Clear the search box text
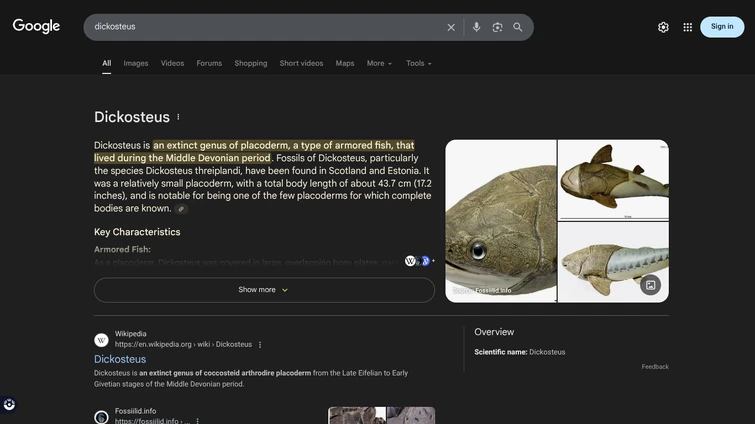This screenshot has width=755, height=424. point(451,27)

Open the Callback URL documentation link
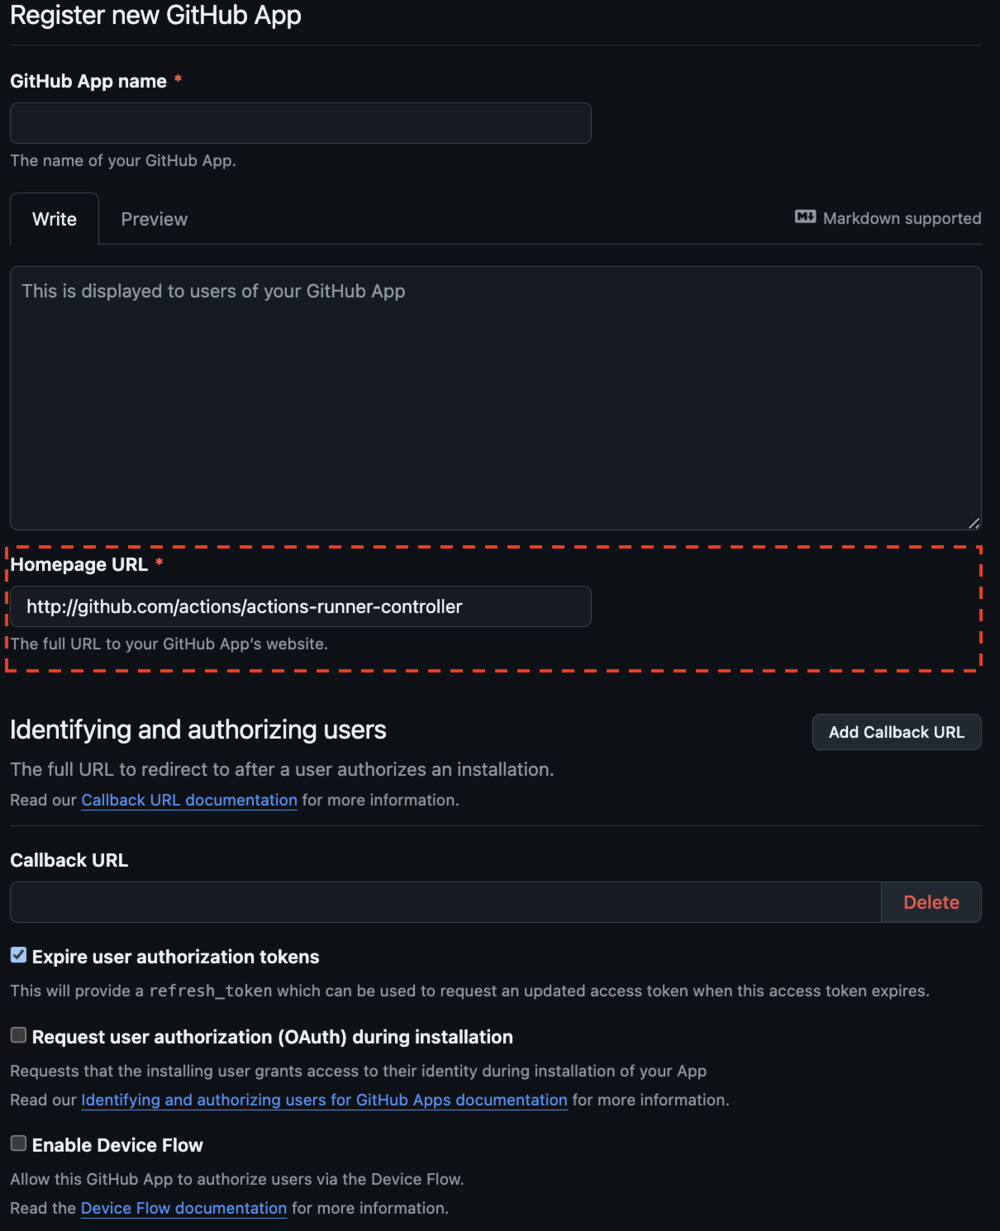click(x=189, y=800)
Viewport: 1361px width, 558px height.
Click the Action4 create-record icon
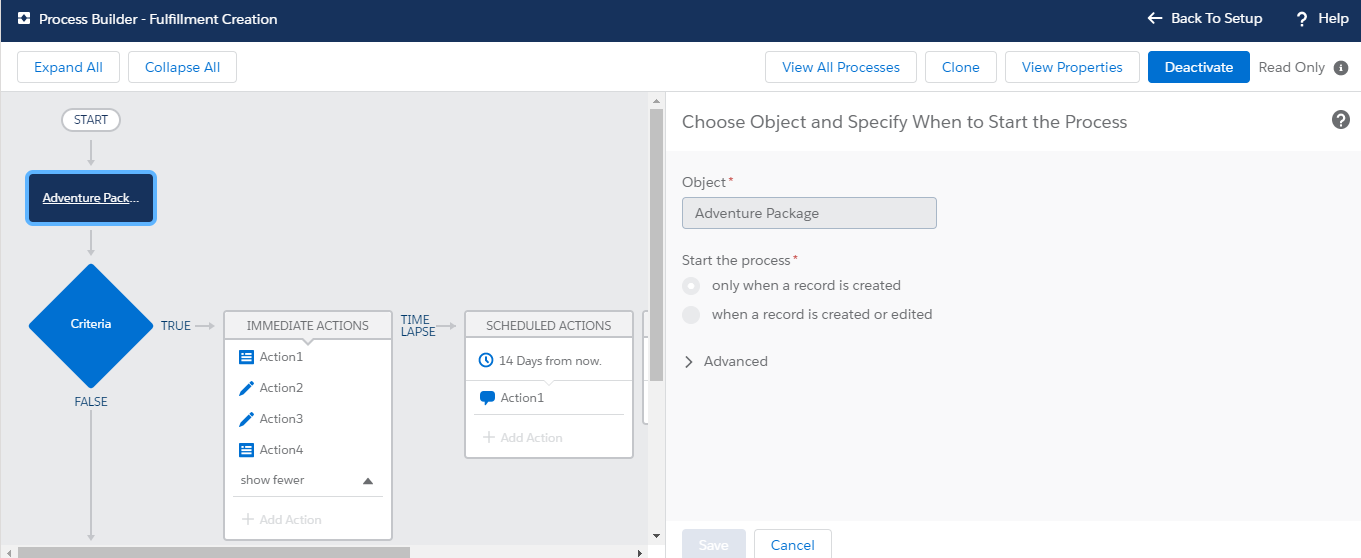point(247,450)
==
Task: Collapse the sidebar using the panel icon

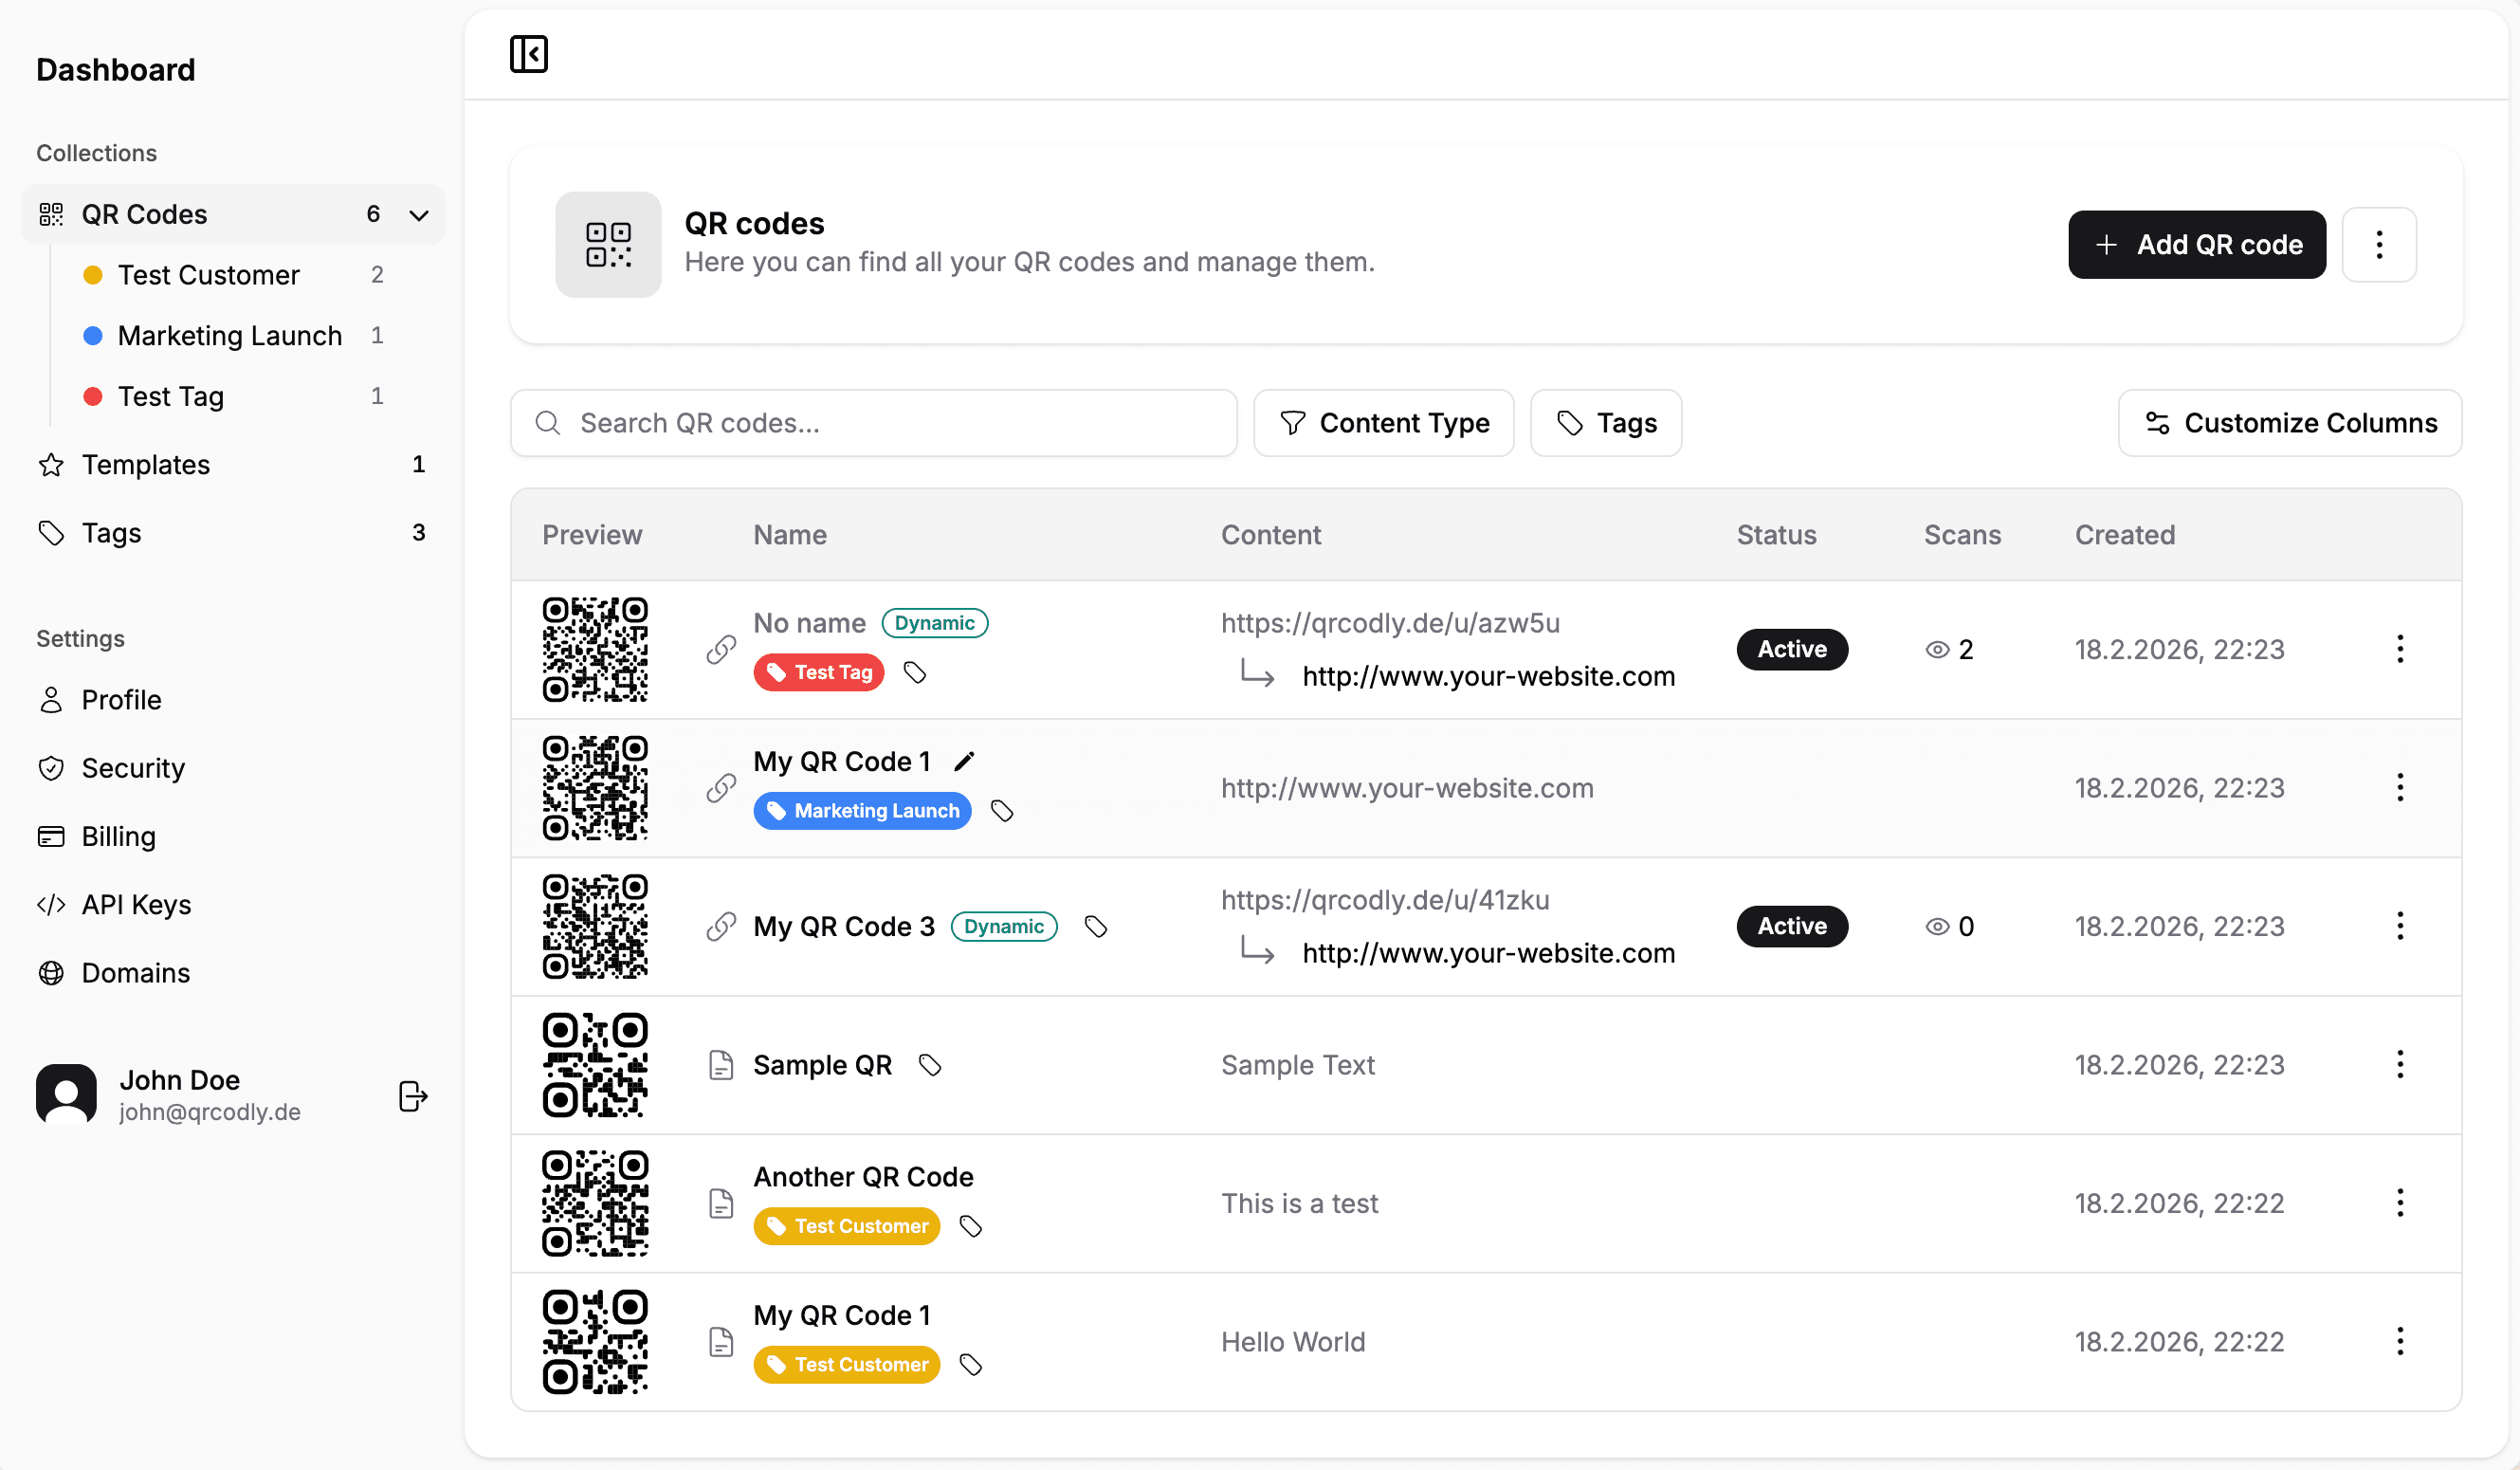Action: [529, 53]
--
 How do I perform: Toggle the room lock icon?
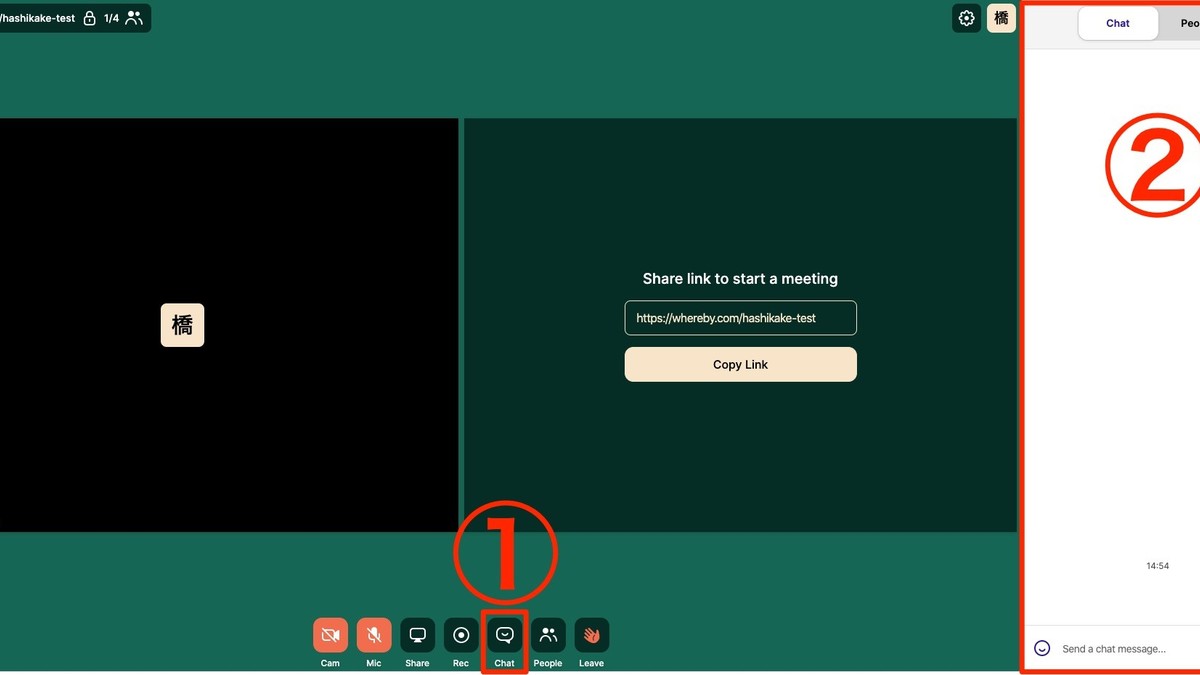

The exercise: Express the lines as a Markdown table with the columns Row and Line, one row per line and blank lines omitted. Begin at the line that contains "Viewport: 1361px width, 558px height." and stop after the line that contains "point(247,450)", and leave the pictures out.

Correct result:
| Row | Line |
|---|---|
| 1 | Viewport: 1361px width, 558px height. |
| 2 | Click the Action4 create-record icon |
| 3 | point(247,450) |